Science missions has long been an aspiration for the Dream Chaser, as previously intimated by Mark Sirangelo, corporate vice president and head of SNC’s Space Systems.
Mr. Sirangelo noted that DCSS systems can be tuned to specific applications and requirements, such as extended duration flight and fully autonomous missions.
“What we are looking (at Dream Chaser) as a utilitarian vehicle in space. It has the capability of doing many more missions. We’re actively developing new customers,” he said at the start of the year.
The overall goal is to allow the DCSS to play several roles, such as being a space taxi to a private station, payload delivery and retrieval not unlike her Space Shuttle relatives, along with the capability to deploy telescopes or lab experiments.
“Those (new customer) markets fall in to three main categories: Working in space, discovering in space and observing from space. We’re looking at satellite deployment, debris removal, being able to deorbit or reposition things in space and potentially being able to construct things in space,” added Mr. Sirangelo at the time.
“We’re able to turn our vehicle into a mobile laboratory. That would allow us to contemplate a series of microgravity experiments in configurations that could conduct short, medium and long term missions. We might also be able to do direct observation in space.
“In terms of the missions, the vehicle has a tremendous amount of capability.”
Now SNC have provided further details per its science mission goals, with a variant of the spacecraft that is called the the Dream Chaser for Science, or DC4Science. This is a change of call sign from the previously mooted “Dream Lab”.
The announcement came via the revealing of a Dream Chaser Science Mission Mock-Up at the American Society for Gravitational and Space Research (ASGSR) conference in Pasadena, California – showing the current status of its science mission variant that would provide a free-flying microgravity science laboratory.
A display of the interior volume configuration options for customers – illustrating one of many integration testing and display – is being exhibiting by SNC, Teledyne Brown Engineering, the University of Alabama at Birmingham, BioServe Space Technologies and ORBITEC.

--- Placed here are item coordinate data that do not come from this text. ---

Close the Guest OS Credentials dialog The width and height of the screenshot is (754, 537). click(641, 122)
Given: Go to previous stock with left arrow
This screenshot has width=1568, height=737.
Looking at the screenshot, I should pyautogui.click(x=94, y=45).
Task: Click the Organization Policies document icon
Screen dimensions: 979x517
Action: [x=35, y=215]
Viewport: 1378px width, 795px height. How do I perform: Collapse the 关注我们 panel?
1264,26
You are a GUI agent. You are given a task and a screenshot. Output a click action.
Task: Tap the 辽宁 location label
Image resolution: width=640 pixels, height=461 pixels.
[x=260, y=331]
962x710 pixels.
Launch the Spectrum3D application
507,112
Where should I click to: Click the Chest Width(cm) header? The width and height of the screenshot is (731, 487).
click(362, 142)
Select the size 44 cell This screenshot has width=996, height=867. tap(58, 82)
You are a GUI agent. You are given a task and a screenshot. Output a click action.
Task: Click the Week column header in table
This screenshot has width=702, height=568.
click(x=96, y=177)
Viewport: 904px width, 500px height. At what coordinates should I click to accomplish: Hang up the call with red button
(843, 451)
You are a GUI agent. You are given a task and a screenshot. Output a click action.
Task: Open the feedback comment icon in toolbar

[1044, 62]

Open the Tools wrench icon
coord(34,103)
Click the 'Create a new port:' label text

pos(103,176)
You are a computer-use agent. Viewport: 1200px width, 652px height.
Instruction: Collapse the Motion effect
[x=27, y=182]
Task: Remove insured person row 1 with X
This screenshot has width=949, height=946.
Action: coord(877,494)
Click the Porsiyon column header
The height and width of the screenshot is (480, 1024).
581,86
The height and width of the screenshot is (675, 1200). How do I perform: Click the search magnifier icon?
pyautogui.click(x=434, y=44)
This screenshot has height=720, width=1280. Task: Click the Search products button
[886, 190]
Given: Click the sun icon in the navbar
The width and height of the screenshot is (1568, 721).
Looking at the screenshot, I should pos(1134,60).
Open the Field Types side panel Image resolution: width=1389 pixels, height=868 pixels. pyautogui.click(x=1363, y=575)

The mock-up will eventually return to SNC’s Space Systems based in Louisville, Colorado, for future integration testing.
The DC4Science spacecraft – SNC note – is designed to fly independently for short and extended durations to provide customers in such fields as biotech and pharmaceuticals, biology and life science, and material and fluid science with a flexible and evolvable vehicle easily suited for individual mission requirements.
“By utilizing Dream Chaser as an orbiting scientific laboratory, our customers can fly tailored missions to meet their distinct needs,” noted John Roth, vice president of business development for SNC’s Space Systems.
“Our unique spacecraft offers customers the option for crewed, uncrewed, or telepresence flights, enabling scientists to have complete control of their own payloads – critical for research and development.
“Customers will maintain scientific intellectual property rights, free from Federal Research Laboratory regulations that govern the International Space Station.”
SNC note one of the major attractions to potential customers will be Dream Chaser’s heavily advertised cross range capability, allowing for a wide range of international landing options – allowing experiments to be returned to a location specific to the customer’s requirements.
“By allowing customers to be involved from mission definition through mission operation, and providing immediate access to science payloads at a customer-selected landing site, the Dream Chaser offers the scope and flexibility to enhance and enable microgravity science,” added Mr. Roth.
“Our DC4Science mission capability is designed to change the paradigm of orbital microgravity science.”